All-Ireland Under-21 Hurling Championship 1969

All Ireland Champions
- Winners: Cork (3rd win)
- Captain: Mick McCarthy

All Ireland Runners-up
- Runners-up: Wexford

Provincial Champions
- Munster: Cork
- Leinster: Wexford
- Ulster: Down
- Connacht: Not Played

= 1969 All-Ireland Under-21 Hurling Championship =

The 1969 All-Ireland Under-21 Hurling Championship was the 6th staging of the All-Ireland Under-21 Hurling Championship since its establishment by the Gaelic Athletic Association in 1964.

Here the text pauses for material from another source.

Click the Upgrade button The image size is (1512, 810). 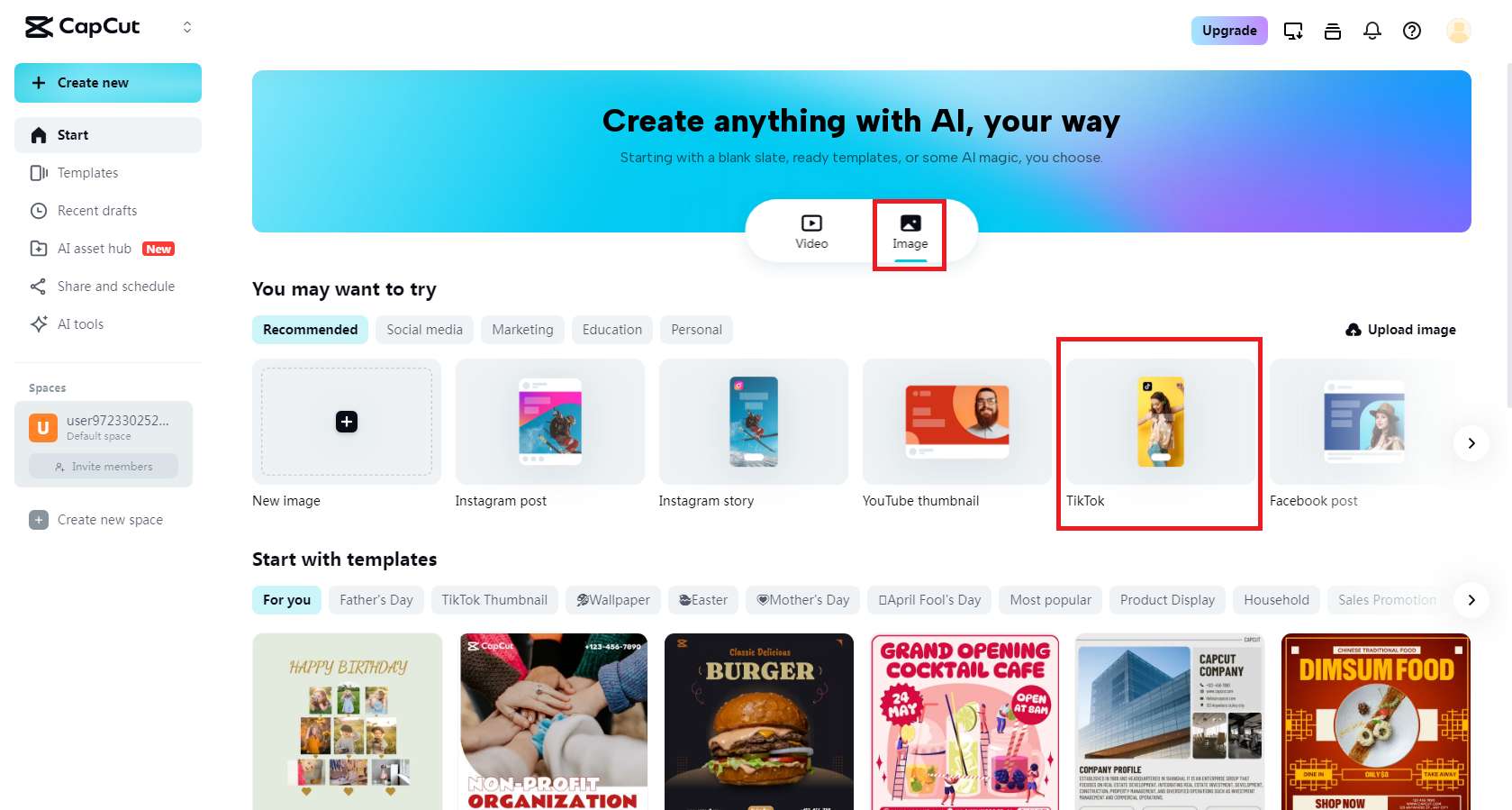(1229, 31)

Cork entered the championship as the defending champions.

On 14 September 1969, Cork won the championship following a 5-13 to 4-7 defeat of Wexford in the All-Ireland final. This was their 3rd All-Ireland title in the grade and their second in succession.

==Results==
===Leinster Under-21 Hurling Championship===

Semi-finals

3 August 1969
Wexford 5-12 - 1-4 Westmeath

Final

10 August 1969
Wexford 3-16 - 4-3 Kilkenny

===Munster Under-21 Hurling Championship===

First round

23 April 1969
Waterford 2-02 - 5-07 Cork
  Waterford: S Keating 1-0, R Ormonde 1-0, M Hickey 0-1, D O'Meara 0-1.
  Cork: W Walsh 2-2, S Murphy 1-0, M Malone 1-0, J O'Sullivan 1-0, B Meade 0-2, F Keane 0-2, P Moylan 0-1.
24 April 1969
Tipperary 3-07 - 1-06 Limerick
  Tipperary: P Byrne 1-0, J Walsh 1-0, B O'Neill 1-0, N O'Dwyer 0-2, T O'Connor 0-2, T Delaney 0-1, L Hackett 0-1, M Ryan 0-1.
  Limerick: J Ryan 1-0, S Foley 0-2, J McCarthy 0-1, P Hayes 0-1, P Hartigan 0-1, R Ryan 0-1.

Semi-finals

2 July 1969
Tipperary 2-06 - 2-05 Clare
  Tipperary: M Coen 1-1, P Byrne 1-0, J Tynan 0-2, T Tierney 0-1, T Delaney 0-1, J Walshe 0-1.
  Clare: J McNamara 0-4, D Fitzgerald 1-0, J McMahon 1-0, M Moroney 0-1.
29 July 1969
Cork 8-14 - 1-01 Galway
  Cork: B Meade 2-9, W Walsh 3-0, R Cummins 2-1, N Dunne 1-0, F Keane 0-2, S Murphy 0-2.
  Galway: F Kilkenny 1-0.

Final

10 August 1969
Cork 3-11 - 1-05 Tipperary
  Cork: B Meade 1-5, R Cummins 1-3, M Malone 1-1, P Moylan 0-2.
  Tipperary: M Coen 1-3, N O'Dwyer 0-2.

===Ulster Under-21 Hurling Championship===

Final

20 July 1969
Down 5-17 - 2-11 Antrim

===All-Ireland Under-21 Hurling Championship===

Semi-final

24 August 1969
Down 2-1 - 12-10 Wexford
  Down: M Coleman 1-0, S Ritchie 1-0, J Dumigan 0-1.
  Wexford: J Byrne 4-2, M Butler 2-3, M Casey 2-0, T Rice 1-1, S Edwards 1-1, E McDonnell 1-0, B Howlin 1-0, C Doran 0-1, M Browne 0-1, N Buggy 0-1.

Final

14 September 1969
Cork 5-13 - 4-7 Wexford
  Cork: R Cummins 2-4, B Meade 0-5, W Walsh 1-1, S Murphy 1-1, B Cummins 1-0, F Keane 0-1, P Moylan 0-1.
  Wexford: M Butler 2-0, T Royce 1-3, M Dalton 1-0, N Buggy 0-3, M Quigley 0-1.